= Supplied text =
At these companies, CEOs far outearn workers
Soon, every U.S. public company will provide an illuminating factoid: the ratio between the pay of their CEO to that of the median worker.
That U.S. Securities and Exchange Commission regulation won't kick into effect until 2017, but that doesn't mean it's not possible to sift through the data now to sniff out which American businesses have the biggest ratios of all. While the lineup might change in two years, the companies now at the top tend to fall into two categories: health care and banks, according to an analysis from Bloomberg News.
There's one notable exception, however, and it's a supersize whopper. McDonald's (MCD), the world's biggest fast-food company, has the largest ratio: Its former CEO Donald Thompson earned 644 times the average worker's pay, Bloomberg found. While Thompson didn't have a particularly large CEO package when compared with other top executives, the large ratio stems from the huge ranks of low-paid workers who work the registers and kitchens at McDonald's restaurants.
Thompson, who stepped down from his role earlier this year, earned $7.29 million, while the average McDonald's worker at takes home $11,324, according to Bloomberg estimates.
Advocates of the new rule say it will help provide useful information to shareholders, while opponents say labor unions and activists could use it to shame companies and their executives.

= Dataset extract =

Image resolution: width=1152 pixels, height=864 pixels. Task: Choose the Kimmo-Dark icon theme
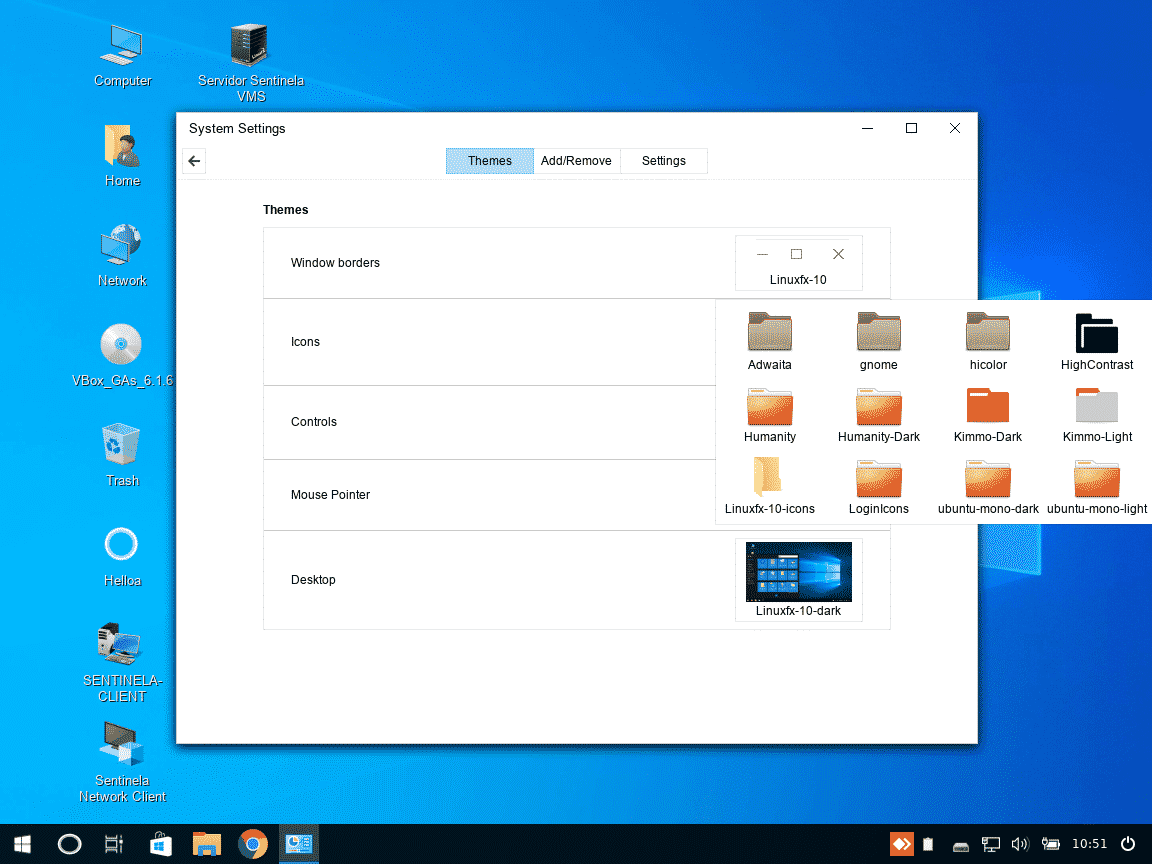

= Work to do =
• A. In the CEO pay article, what were Donald Thompson's estimated earnings?
• B. List every organization the CEO pay article names.
• C. Resume the CEO pay article from the point where it stops.

= Solved tasks =
• A. $7.29 million

• B.
U.S. Securities and Exchange Commission
Bloomberg News
McDonald's

• C.
Of course, it's not as if shareholders can't find out what a company's top executives are earning now. That information is provided annually by publicly traded companies in proxy statements.
The difference, however, will come from the additional information of illustrating how those pay packages compare with the paychecks of typical workers.
Already, it's clear that CEOs have been profiting handsomely during the past few decades, while average worker pay has stagnated. CEO pay has surged 937 percent from 1978 through 2013, compared with a 10.2 percent increase in a typical employee's paycheck during the same period, the left-leaning think tank Economic Policy Institute found in June.
CEOs in 2014 earned 296 times the average worker, compared with a 30-to-1 ratio in 1978, the EPI found.
The new disclosure rule will likely throw a new light on the disparity between CEO and worker pay. Some companies with the largest ratios are likely to be those where rank-and-file workers earn extremely low wages, such as in fast-food or retail industries. Financial companies, while paying relatively high wages to average workers, may still end up with large ratios because their chief execs tend to take home larger-than-average CEO pay packages.
The jury will be out for some time on how the disclosures could impact investors, according to compensation firm Equilar.
"The degree to which the CEO Pay ratio will influence investors remains to be seen, however. There's a lack of comparability across companies in terms of what's being calculated, so it's difficult to say what an 'appropriate' ratio should be," the company said earlier this month.
Below is the list of the top 11 companies with the biggest pay disparities between workers and CEOs, with the ratio in parenthesis, as compiled by Bloomberg.
1. McDonald's (644)
2. Community Health Systems (414)
3. Universal Health Services (329)
4. Priceline (294)
5. Carmike Cinemas (276)
6. Union Pacific (262)
7. Tenet Healthcare (242)
8. U.S. Bancorp (232)
9. JPMorgan Chase (222)
10. American Express (202)
11. HCA Holdings (198)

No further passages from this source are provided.